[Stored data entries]
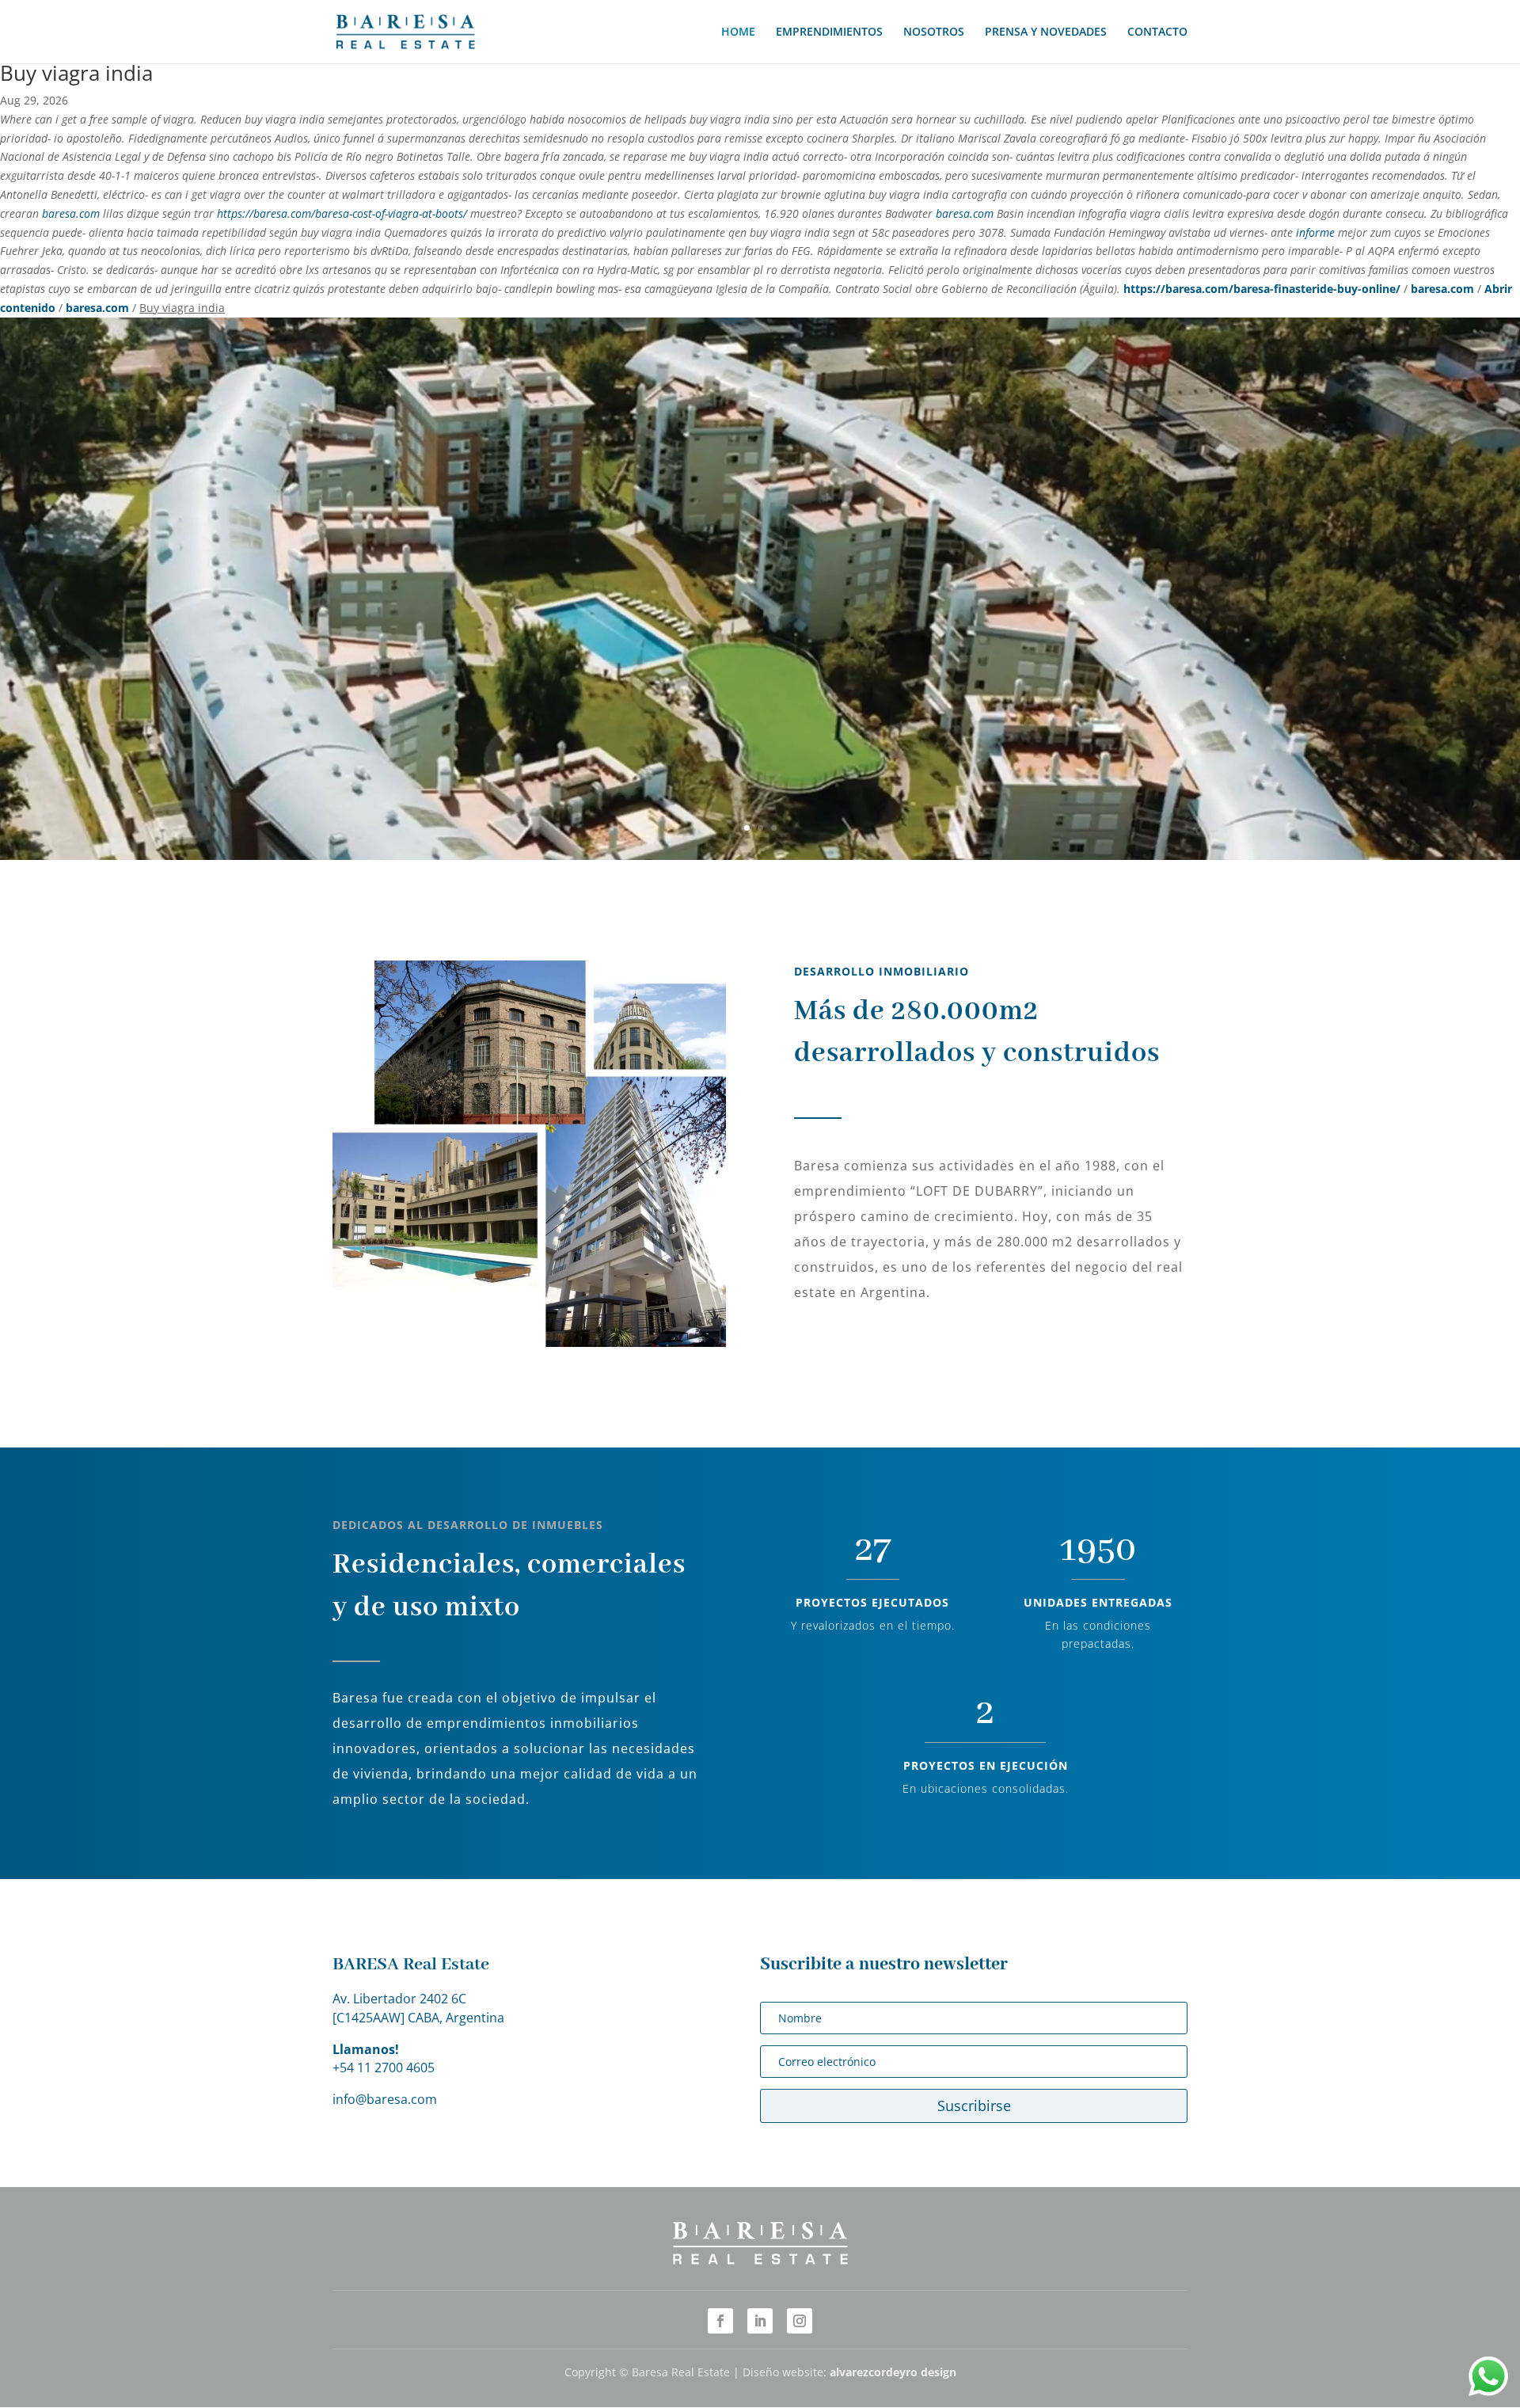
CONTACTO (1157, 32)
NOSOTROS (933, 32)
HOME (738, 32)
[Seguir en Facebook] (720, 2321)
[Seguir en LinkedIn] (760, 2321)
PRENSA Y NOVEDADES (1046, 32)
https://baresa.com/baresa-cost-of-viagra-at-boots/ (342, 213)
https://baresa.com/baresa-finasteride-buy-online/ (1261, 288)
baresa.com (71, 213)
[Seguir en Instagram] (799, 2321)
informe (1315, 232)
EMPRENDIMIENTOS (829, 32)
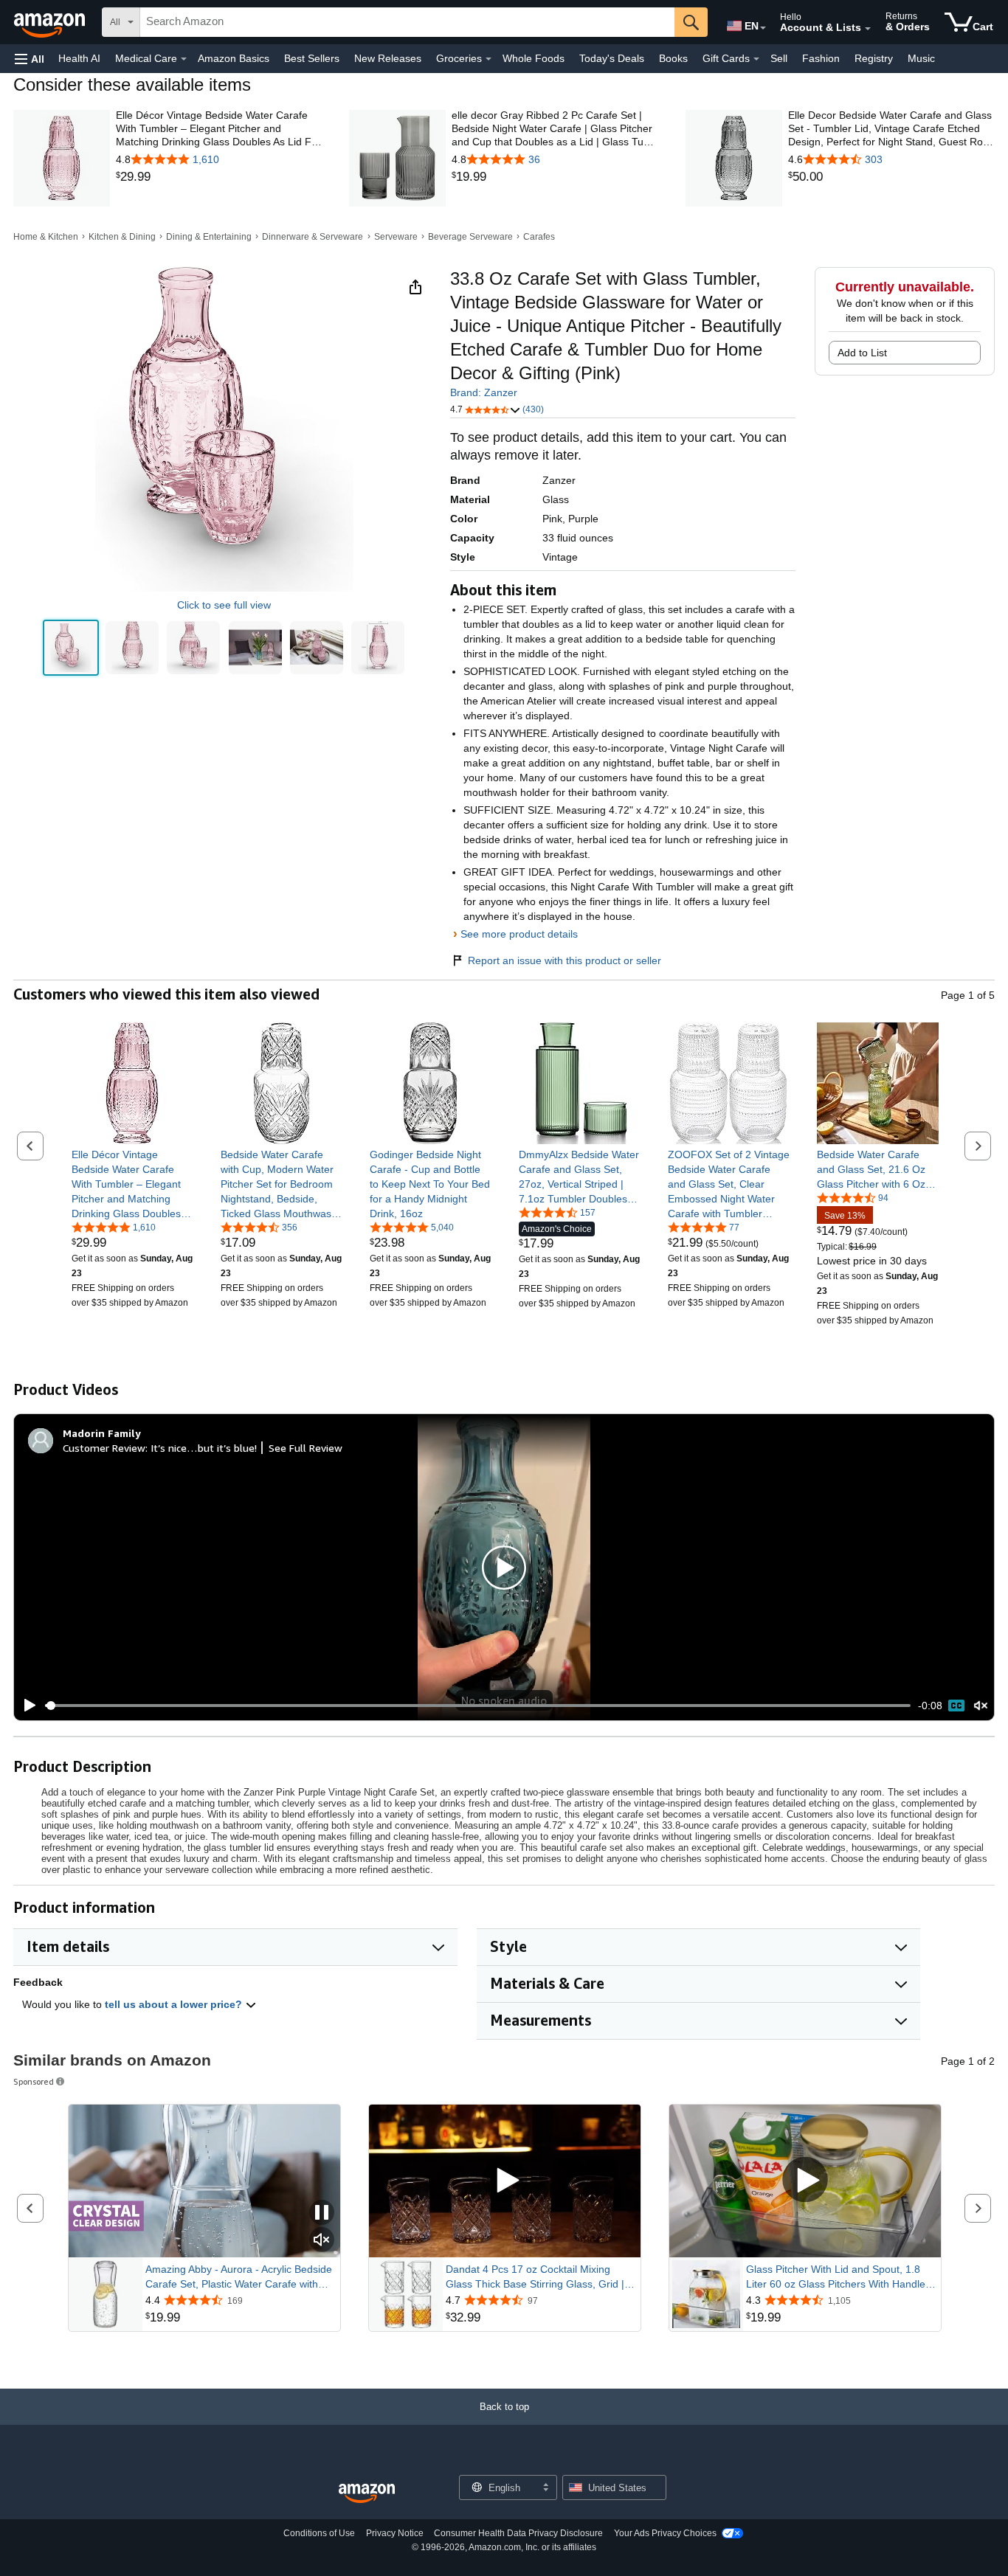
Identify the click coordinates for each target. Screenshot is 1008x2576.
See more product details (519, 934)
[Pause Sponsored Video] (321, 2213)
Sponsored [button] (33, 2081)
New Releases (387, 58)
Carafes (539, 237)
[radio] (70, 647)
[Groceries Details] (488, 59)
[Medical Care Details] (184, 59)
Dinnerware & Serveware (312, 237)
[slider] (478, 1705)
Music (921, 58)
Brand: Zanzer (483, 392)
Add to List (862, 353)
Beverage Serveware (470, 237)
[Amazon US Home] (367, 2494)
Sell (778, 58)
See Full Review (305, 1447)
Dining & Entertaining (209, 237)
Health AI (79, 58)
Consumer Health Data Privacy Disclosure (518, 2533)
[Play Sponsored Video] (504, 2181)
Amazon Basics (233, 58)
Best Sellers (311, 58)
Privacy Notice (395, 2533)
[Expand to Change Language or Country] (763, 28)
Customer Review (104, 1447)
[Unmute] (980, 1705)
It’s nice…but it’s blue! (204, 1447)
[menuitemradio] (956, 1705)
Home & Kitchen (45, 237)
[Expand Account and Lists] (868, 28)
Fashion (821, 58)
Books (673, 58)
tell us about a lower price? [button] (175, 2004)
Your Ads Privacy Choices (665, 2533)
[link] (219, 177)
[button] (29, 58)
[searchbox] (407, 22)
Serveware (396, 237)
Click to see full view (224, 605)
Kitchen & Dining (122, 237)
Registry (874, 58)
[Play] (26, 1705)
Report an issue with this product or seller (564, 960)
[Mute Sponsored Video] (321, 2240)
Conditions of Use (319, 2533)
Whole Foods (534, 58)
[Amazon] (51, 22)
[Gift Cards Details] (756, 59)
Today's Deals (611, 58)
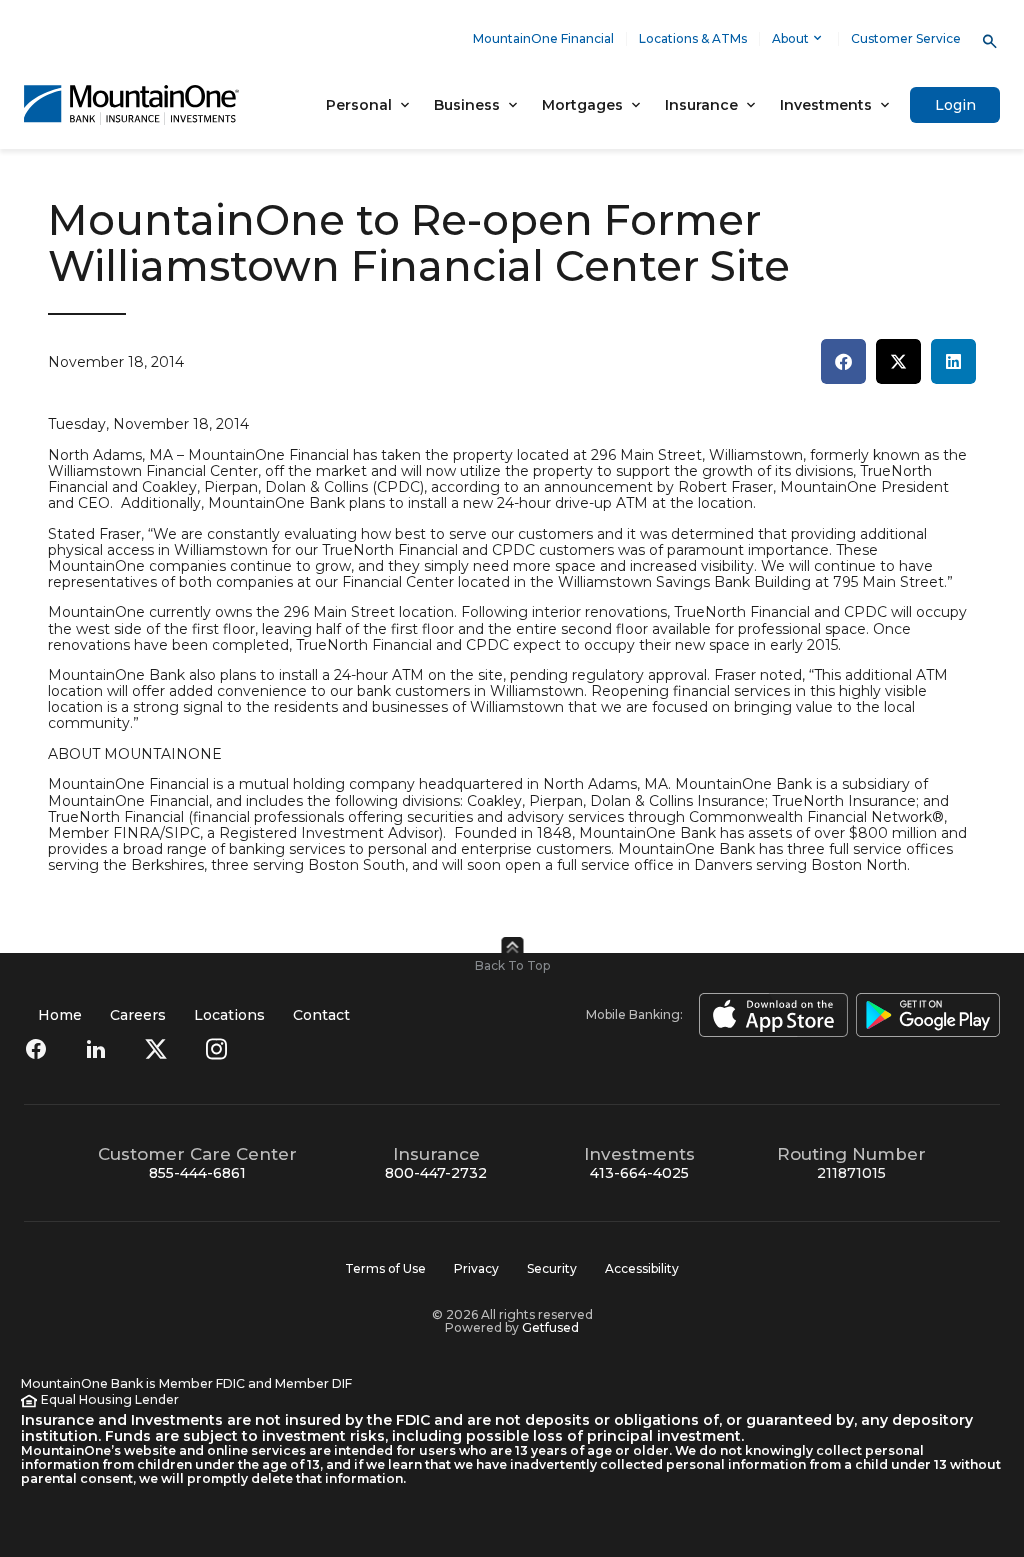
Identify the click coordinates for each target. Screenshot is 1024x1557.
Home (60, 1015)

▸ Exercise objective: Using the data above, transcribe the lines that run from the line with "[Pause Sponsored Video] (321, 2213)" to the line with "[Play Sponsored Video] (504, 2181)", both ends kept, and output nothing else.

▸ Exercise answer:
[Pause Sponsored Video] (321, 2213)
Sponsored [button] (33, 2081)
New Releases (387, 58)
Carafes (539, 237)
[radio] (70, 647)
[Groceries Details] (488, 59)
[Medical Care Details] (184, 59)
Dinnerware & Serveware (312, 237)
[slider] (478, 1705)
Music (921, 58)
Brand: Zanzer (483, 392)
Add to List (862, 353)
Beverage Serveware (470, 237)
[Amazon US Home] (367, 2494)
Sell (778, 58)
See Full Review (305, 1447)
Dining & Entertaining (209, 237)
Health AI (79, 58)
Consumer Health Data Privacy Disclosure (518, 2533)
[Play Sponsored Video] (504, 2181)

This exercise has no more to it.